### Supplied information:

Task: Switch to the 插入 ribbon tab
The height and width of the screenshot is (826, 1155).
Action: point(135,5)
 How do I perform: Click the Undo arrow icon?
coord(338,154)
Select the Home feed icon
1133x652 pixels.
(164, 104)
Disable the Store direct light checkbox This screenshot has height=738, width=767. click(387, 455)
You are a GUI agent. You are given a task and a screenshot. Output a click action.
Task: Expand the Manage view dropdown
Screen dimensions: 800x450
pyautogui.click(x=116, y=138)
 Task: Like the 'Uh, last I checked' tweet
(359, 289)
--
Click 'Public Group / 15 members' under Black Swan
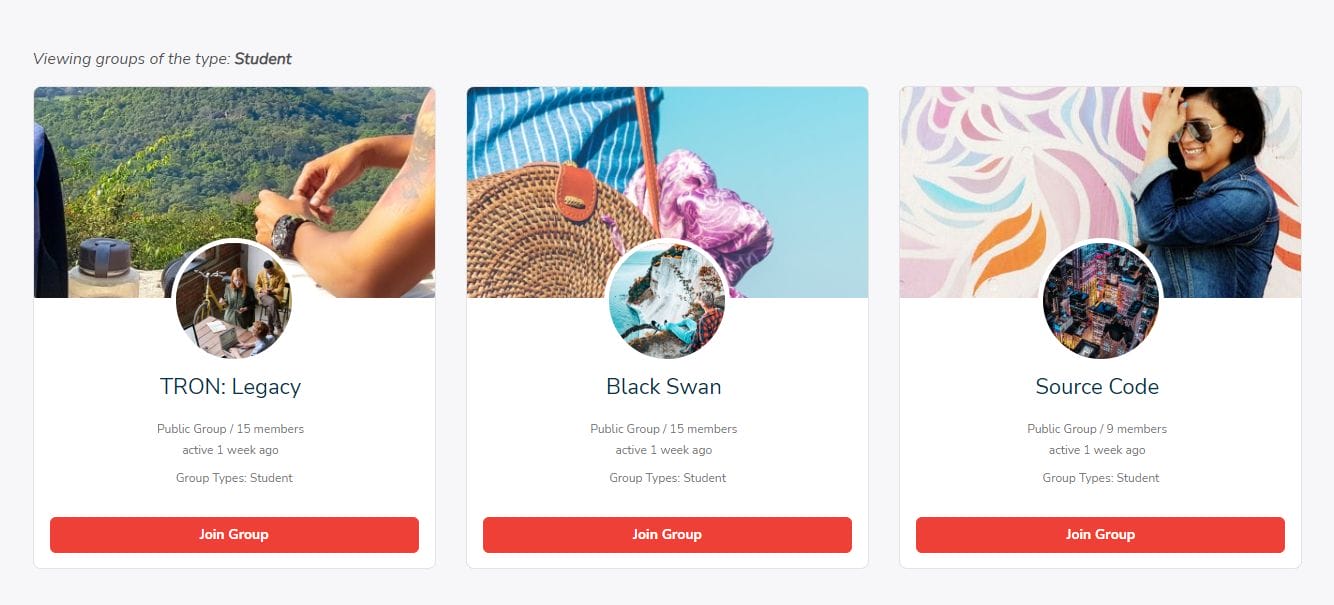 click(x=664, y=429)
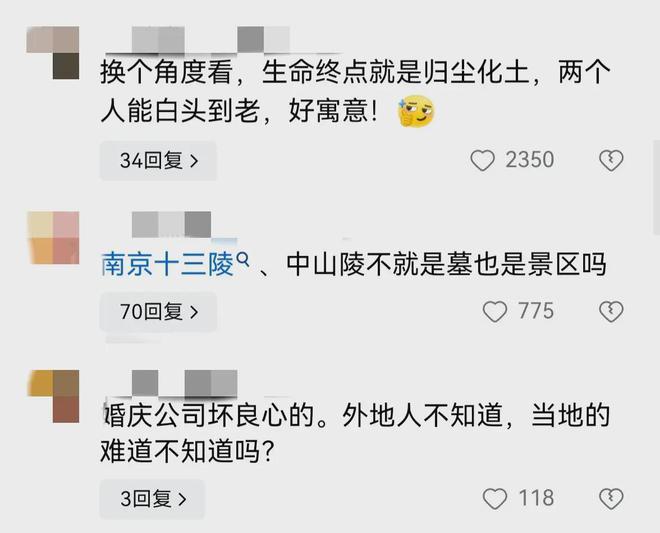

### Task instructions:
Word for word, restate the lines above from the line containing "Select the Home feed icon" through the line containing "Task: Expand the Manage view dropdown", with both included and nothing else.

### Answer to this exercise:
Select the Home feed icon
1133x652 pixels.
(164, 104)
Disable the Store direct light checkbox This screenshot has height=738, width=767. click(387, 455)
You are a GUI agent. You are given a task and a screenshot. Output a click action.
Task: Expand the Manage view dropdown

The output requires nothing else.